Element and text location data

-- BEGIN --

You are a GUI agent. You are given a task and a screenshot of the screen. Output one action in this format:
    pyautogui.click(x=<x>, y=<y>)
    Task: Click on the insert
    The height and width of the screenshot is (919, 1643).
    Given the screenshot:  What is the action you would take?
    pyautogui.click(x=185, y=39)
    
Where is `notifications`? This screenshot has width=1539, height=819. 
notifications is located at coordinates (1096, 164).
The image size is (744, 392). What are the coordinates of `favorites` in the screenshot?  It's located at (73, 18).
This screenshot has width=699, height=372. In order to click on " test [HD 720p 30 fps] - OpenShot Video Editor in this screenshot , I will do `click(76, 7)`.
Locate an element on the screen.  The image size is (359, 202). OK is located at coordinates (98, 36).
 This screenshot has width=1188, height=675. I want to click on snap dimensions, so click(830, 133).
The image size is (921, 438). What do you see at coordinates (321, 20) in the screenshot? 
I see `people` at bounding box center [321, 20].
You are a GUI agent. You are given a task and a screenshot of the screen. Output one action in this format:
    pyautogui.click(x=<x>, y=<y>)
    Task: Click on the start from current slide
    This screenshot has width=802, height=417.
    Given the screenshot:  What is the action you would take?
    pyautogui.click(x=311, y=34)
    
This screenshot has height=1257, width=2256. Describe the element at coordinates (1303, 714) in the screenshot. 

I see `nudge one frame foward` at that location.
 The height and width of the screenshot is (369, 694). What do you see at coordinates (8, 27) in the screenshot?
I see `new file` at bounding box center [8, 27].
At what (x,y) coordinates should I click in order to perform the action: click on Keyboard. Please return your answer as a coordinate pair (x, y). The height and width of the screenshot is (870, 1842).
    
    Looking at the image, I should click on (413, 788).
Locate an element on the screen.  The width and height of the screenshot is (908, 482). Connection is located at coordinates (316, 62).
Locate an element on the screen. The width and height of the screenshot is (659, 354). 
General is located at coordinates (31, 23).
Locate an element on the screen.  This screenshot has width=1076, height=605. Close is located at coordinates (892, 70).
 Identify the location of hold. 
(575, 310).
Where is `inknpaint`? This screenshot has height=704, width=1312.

-- END --

Exercise:
Copy every one of the records above word for word, keeping each line as it appears.

Task result:
You are a GUI agent. You are given a task and a screenshot of the screen. Output one action in this format:
    pyautogui.click(x=<x>, y=<y>)
    Task: Click on the insert
    The height and width of the screenshot is (919, 1643).
    Given the screenshot:  What is the action you would take?
    pyautogui.click(x=185, y=39)
    
Where is `notifications`? This screenshot has width=1539, height=819. 
notifications is located at coordinates (1096, 164).
The image size is (744, 392). What are the coordinates of `favorites` in the screenshot?  It's located at (73, 18).
This screenshot has width=699, height=372. In order to click on " test [HD 720p 30 fps] - OpenShot Video Editor in this screenshot , I will do `click(76, 7)`.
Locate an element on the screen.  The image size is (359, 202). OK is located at coordinates (98, 36).
 This screenshot has width=1188, height=675. I want to click on snap dimensions, so click(830, 133).
The image size is (921, 438). What do you see at coordinates (321, 20) in the screenshot? 
I see `people` at bounding box center [321, 20].
You are a GUI agent. You are given a task and a screenshot of the screen. Output one action in this format:
    pyautogui.click(x=<x>, y=<y>)
    Task: Click on the start from current slide
    This screenshot has width=802, height=417.
    Given the screenshot:  What is the action you would take?
    pyautogui.click(x=311, y=34)
    
This screenshot has height=1257, width=2256. Describe the element at coordinates (1303, 714) in the screenshot. 

I see `nudge one frame foward` at that location.
 The height and width of the screenshot is (369, 694). What do you see at coordinates (8, 27) in the screenshot?
I see `new file` at bounding box center [8, 27].
At what (x,y) coordinates should I click in order to perform the action: click on Keyboard. Please return your answer as a coordinate pair (x, y). The height and width of the screenshot is (870, 1842).
    
    Looking at the image, I should click on (413, 788).
Locate an element on the screen.  The width and height of the screenshot is (908, 482). Connection is located at coordinates (316, 62).
Locate an element on the screen. The width and height of the screenshot is (659, 354). 
General is located at coordinates (31, 23).
Locate an element on the screen.  This screenshot has width=1076, height=605. Close is located at coordinates (892, 70).
 Identify the location of hold. 
(575, 310).
Where is `inknpaint`? This screenshot has height=704, width=1312.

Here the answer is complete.